Rather than look at blogs as an ad or marketing as one would look at a website, look at blogging as old-style business development where lawyers got their work by virtue of relationships and word of mouth. Blogging is that form of networking. This is why blogging isn’t even viewed as advertising under ethics rules governing lawyer advertising and marketing.
Question: What role, if any, does law blogging play in keeping the public informed?
Answer: If there is a better way of keeping the public informed when it comes to legal information and insight than lawyers’ blogging, I haven’t seen it.
Blogging gets information from the people in the know, real practicing lawyers who care, to the people in need. Google and social media work extraordinarily well in delivering insight from such lawyers to people, topic-wise and geographic-wise.
Isolated events sponsored by bar associations such as those on “Law Day” do not go 24/7, 365 days a year. Law blogs do.
People are more apt to trust lawyers who get out and engage them in a caring way. When you trust the source, the information received becomes that much more valuable.
Question: There are a lot of law bloggers out there now. How do they distinguish themselves?
Answer: There are countless areas not being covered by law blogs.
Maybe it’s a locale. Perhaps there’s a Wisconsin Family Law Blog, but how about a La Crosse Family Law Blog sharing information on local court rules, insight from local counselors, articles from local accountants and financial planners as well as your take as a lawyer on common questions and blog posts by other family law lawyers around the country. Set up right, you’ll blow other La Crosse lawyers away in Google.
Gravitate to a niche. How about a Wisconsin Family Law Blog for the Gay and Lesbian Community? You’ll get clients from across the state. Niches do not limit practices, they open doors to a broad area, i.e., all family law, because of the trust and reputation established.
A lawyer’s opportunity to grow a practice is only limited by their energy, commitment and imagination. Blogging is the same.
Question: I see a lot of dos and don’ts when it comes to blogging. What is your #1 tip for law bloggers?
Answer: Bring it with passion. You need to love what you do when it comes to blogging.
Find an area of the law that provides you an opportunity to achieve your dreams. Let your dreams drive you.

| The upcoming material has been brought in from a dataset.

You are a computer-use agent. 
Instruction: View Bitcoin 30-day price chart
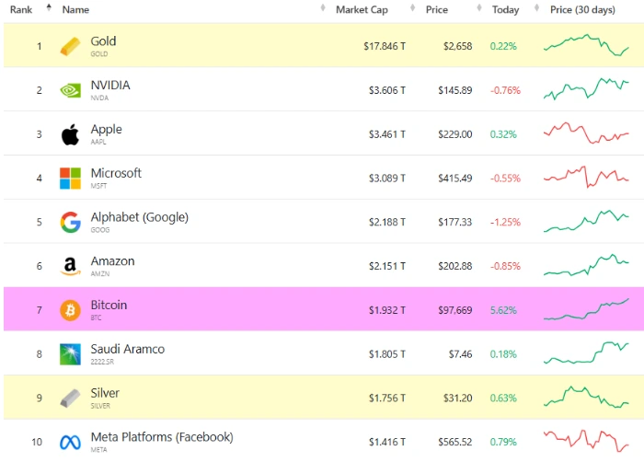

Maybe your dreams include having a family, owning a home, being recognized as a lawyer’s lawyer in your niche or locale, never worrying about where your work is coming from, sending your kids to college, taking vacations to outstanding places and having the time to do charitable work.
If you do not have a passion in an area of the law, what could you get passionate about? Life’s too long not to be passionate about something.
Speak like real folks, not a lawyer, in your blogging. Blog in a conversational tone as if you were sitting with people at the local coffee shop or mall. Pretend you are listening to people first, and then engaging them by speaking/writing.
Question: What is the future of law blogging? Will we see or more or less of it?
Answer: Blogging is still in its infancy. Law blogs have just started to disintermediate traditional information and news sources.
Lawyers used to write articles for bar journals, trade publications, newspapers and local business journals. Such writing is going more and more to blogs — or whatever you want to call an online publication published by a lawyer without an editor acting as an intermediary.
Social media has helped blogging tremendously. More and more people get their news and information from people they trust via Facebook, Twitter and LinkedIn.
Blog posts are a natural when it comes to flowing through such social media so long as the blogging lawyer uses social media effectively. Traditional publishers struggle with social media as a means to build trust as they tend to publish as an organization, as opposed to an individual like a blogging lawyer does.
Individuals build trust and that’s what blogging and social media are all about.